AT at about the same timeActress Jameela Jamil, who spoke out against women who shame the body, tweeted, "A ruthless and phobic misogynist should not be posted anywhere on the Internet as a saint gone too soon." Injured by Jamil and Delevingne in a civil exchange that highlighted the complexity of how one should or should not cry the so-called problem people.

Of course, there is no way to calculate the net good or injury caused to a person in a balance sheet. (There is The right place, the series in which Jamil plays, but humans do not have access to this accounting.) What we feel about a person often depends on how they personally affected us. For Delevingne and other people who knew Lagerfeld personally, this relationship was positive.

But the situation is more complicated when we talk about public figures who could have an influence on people they have never met. Lagerfeld's comments have contributed to an unhealthy idea of ​​how women should look and expect to be treated. The models, including possibly those with whom he worked, could be harmed by these paradigms.
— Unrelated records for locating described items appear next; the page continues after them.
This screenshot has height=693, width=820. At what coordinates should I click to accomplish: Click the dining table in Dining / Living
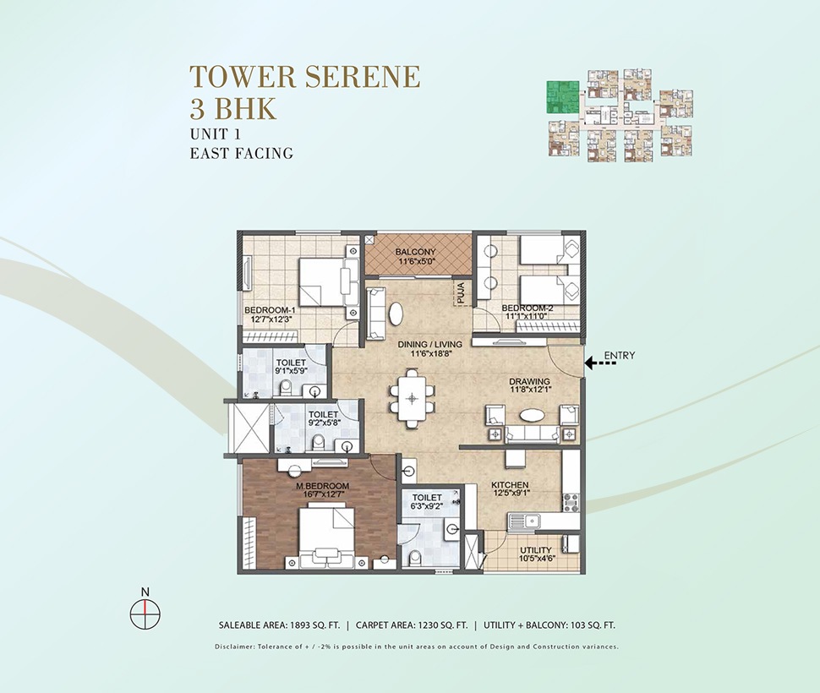(413, 398)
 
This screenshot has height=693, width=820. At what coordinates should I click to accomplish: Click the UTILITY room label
(535, 550)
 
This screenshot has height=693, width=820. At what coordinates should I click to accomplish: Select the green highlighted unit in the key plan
(563, 97)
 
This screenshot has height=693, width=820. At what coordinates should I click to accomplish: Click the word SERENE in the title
(363, 76)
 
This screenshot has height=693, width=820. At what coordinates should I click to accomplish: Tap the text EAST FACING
(241, 153)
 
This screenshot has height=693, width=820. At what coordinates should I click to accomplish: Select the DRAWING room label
(530, 381)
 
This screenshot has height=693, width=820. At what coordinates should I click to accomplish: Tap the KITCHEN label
(510, 484)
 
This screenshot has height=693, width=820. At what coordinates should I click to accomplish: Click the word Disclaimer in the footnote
(235, 647)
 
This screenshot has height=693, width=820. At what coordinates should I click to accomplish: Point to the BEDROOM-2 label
(528, 308)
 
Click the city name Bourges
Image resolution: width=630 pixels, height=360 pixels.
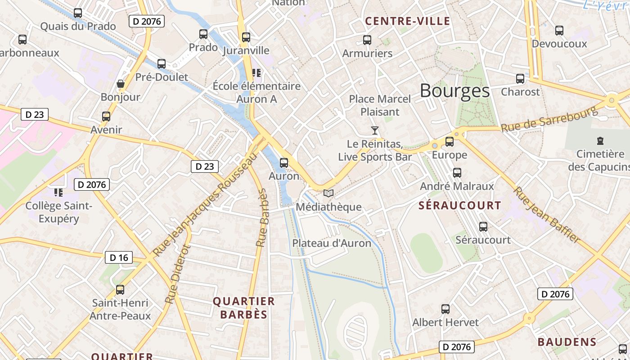point(454,91)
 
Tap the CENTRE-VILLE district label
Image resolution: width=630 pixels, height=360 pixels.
point(407,21)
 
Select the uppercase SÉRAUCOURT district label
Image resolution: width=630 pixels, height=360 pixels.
point(459,206)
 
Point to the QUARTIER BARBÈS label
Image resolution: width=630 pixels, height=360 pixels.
point(244,307)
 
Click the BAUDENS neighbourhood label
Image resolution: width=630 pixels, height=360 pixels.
point(567,342)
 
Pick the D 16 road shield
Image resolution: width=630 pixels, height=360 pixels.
point(119,257)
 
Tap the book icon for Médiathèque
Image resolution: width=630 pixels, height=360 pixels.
point(328,194)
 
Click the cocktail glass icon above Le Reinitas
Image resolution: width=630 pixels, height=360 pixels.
point(375,130)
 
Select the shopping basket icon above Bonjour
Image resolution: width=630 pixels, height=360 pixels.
point(121,84)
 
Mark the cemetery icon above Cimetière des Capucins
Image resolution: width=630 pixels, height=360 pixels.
point(600,141)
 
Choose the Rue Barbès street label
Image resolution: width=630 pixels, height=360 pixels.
point(262,218)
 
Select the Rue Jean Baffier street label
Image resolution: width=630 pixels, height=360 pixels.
point(546,215)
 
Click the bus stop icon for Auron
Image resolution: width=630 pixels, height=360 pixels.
point(284,163)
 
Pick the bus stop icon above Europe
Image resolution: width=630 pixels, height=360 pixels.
point(449,142)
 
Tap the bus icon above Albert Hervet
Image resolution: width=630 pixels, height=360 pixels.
point(445,309)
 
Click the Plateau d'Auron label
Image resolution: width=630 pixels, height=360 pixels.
point(332,243)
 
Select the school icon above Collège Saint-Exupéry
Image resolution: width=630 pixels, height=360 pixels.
point(58,193)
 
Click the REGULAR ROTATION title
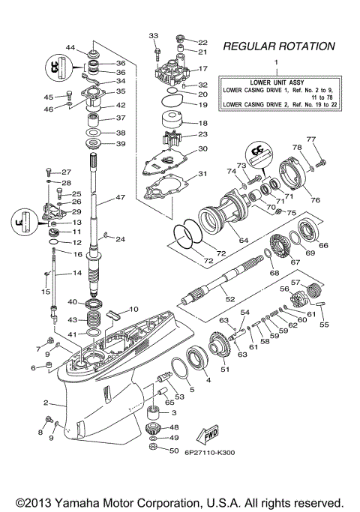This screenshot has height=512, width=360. (x=278, y=46)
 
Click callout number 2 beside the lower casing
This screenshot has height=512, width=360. (x=46, y=403)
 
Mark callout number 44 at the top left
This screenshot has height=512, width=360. (x=70, y=48)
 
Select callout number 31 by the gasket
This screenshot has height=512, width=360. (x=202, y=175)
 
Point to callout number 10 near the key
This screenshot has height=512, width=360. (x=134, y=310)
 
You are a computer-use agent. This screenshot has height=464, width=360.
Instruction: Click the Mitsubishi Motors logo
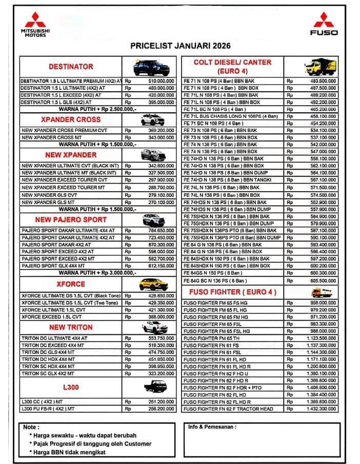[35, 24]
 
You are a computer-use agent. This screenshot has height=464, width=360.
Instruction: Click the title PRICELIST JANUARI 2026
[180, 46]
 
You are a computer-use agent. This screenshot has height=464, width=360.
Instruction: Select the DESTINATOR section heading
[71, 67]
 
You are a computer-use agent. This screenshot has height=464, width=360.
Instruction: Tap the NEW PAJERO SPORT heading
[71, 219]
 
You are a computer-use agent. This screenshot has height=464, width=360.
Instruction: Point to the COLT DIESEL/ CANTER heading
[232, 66]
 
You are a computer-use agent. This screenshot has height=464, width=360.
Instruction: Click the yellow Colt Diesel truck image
[320, 66]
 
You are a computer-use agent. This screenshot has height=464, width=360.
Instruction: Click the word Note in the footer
[30, 427]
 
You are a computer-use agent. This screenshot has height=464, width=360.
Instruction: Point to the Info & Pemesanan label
[212, 427]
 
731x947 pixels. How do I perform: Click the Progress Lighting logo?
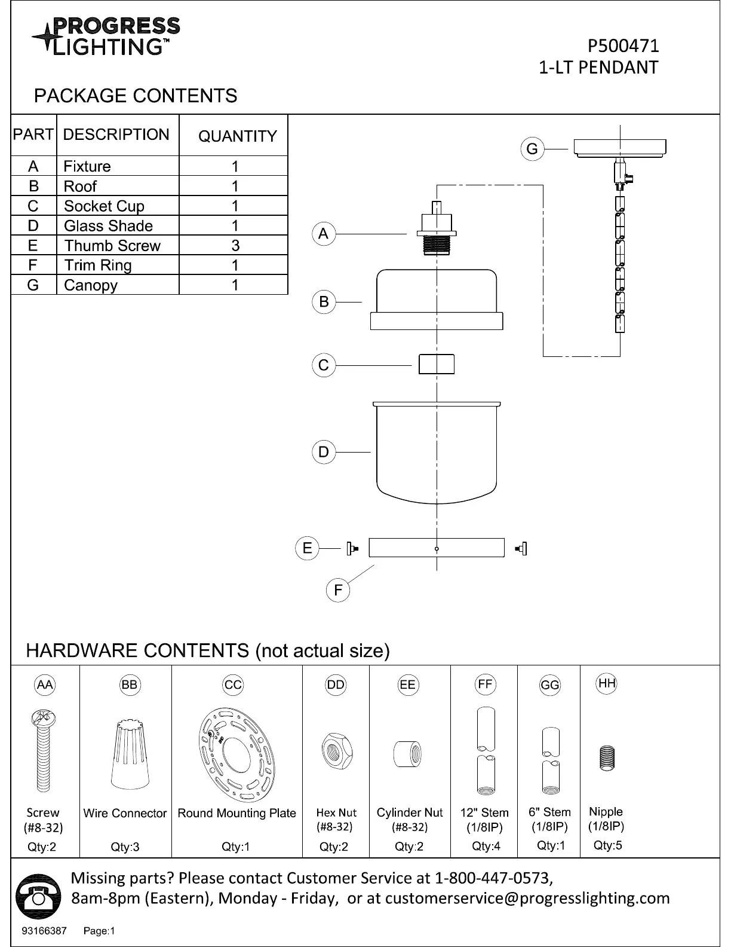click(x=106, y=36)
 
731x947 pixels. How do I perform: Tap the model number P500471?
click(x=623, y=46)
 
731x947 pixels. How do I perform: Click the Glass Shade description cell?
click(x=118, y=225)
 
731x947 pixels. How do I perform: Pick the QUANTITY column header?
click(x=237, y=136)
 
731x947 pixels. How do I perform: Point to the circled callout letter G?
click(x=532, y=149)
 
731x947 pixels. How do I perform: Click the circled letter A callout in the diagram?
click(x=324, y=234)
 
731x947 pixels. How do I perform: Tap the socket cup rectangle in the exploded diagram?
click(x=436, y=364)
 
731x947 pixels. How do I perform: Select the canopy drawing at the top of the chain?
click(x=619, y=148)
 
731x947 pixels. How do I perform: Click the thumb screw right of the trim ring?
click(x=521, y=548)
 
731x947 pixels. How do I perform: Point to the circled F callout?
click(x=338, y=590)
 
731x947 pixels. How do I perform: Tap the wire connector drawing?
click(x=130, y=754)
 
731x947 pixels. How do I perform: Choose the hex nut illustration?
click(x=337, y=751)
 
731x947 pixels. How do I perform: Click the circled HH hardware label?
click(x=607, y=683)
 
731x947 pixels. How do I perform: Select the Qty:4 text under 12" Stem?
click(x=486, y=846)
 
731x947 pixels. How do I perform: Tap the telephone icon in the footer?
click(x=38, y=896)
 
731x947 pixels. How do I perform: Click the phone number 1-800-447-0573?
click(x=494, y=878)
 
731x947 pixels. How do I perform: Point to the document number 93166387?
click(x=44, y=931)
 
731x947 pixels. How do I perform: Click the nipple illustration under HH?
click(x=607, y=758)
The luxury giants LVMH and Kering found them sufficiently damaging to associate in 2017 with a charter banning models of a certain size, requiring certificates from agencies confirming that the models were healthy and demanding that the models are treated professionally and setting standards. for situations such as shoots involving nudity. (LVMH, it should be noted, is the owner of Fendi, the brand that Lagerfeld has creatively overseen for more than 50 years, which means he was even bound by the rules of this charter.)

Lagerfeld has touched different people in different ways, which also means that both points of view could be correct. Reflecting on the dead is not always about looking objectively at the life of the lost person. It may be the bereaved person who soothes the pain felt after death, which makes it understandable that they focus on the good. But it can also be an honest accounting of a person's life. In this case, it is necessary to remember both.